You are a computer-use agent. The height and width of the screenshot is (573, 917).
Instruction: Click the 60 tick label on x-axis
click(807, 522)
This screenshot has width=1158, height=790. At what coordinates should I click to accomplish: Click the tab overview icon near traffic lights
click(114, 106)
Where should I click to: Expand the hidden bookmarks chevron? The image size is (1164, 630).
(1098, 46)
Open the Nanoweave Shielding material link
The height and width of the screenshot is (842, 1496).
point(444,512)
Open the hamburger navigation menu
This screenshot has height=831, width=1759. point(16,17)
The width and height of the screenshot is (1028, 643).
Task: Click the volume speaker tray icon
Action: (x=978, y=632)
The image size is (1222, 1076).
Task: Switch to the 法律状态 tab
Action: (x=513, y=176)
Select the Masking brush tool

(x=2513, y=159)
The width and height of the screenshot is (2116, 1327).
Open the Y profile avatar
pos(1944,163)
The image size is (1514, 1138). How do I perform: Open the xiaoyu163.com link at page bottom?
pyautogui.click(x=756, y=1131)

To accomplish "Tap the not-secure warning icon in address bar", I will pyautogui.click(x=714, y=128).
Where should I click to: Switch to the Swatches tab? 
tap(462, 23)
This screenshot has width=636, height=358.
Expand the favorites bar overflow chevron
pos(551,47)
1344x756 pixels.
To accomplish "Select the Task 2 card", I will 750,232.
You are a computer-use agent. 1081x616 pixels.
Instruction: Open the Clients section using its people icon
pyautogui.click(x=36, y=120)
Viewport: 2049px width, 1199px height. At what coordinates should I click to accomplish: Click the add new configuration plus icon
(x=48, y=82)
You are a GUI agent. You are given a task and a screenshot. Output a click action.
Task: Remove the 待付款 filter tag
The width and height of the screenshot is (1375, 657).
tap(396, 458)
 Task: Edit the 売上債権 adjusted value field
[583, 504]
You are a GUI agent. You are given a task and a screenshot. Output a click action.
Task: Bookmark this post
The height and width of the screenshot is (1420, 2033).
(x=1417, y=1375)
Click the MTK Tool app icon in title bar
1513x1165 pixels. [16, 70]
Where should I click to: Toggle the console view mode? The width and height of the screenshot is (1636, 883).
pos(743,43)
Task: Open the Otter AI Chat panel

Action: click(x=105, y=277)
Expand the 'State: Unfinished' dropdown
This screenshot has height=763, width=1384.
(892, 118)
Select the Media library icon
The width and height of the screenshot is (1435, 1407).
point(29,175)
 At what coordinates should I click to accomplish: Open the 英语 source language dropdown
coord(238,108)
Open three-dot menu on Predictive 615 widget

#### Exercise:
Copy only this part of the entries above: the line with "You are a computer-use agent. 1081x616", the line with "Task: Remove the 待付款 filter tag", and the lines between, all exactly as written.

#### Finished exercise:
You are a computer-use agent. 1081x616 pixels.
Instruction: Open the Clients section using its people icon
pyautogui.click(x=36, y=120)
Viewport: 2049px width, 1199px height. At what coordinates should I click to accomplish: Click the add new configuration plus icon
(x=48, y=82)
You are a GUI agent. You are given a task and a screenshot. Output a click action.
Task: Remove the 待付款 filter tag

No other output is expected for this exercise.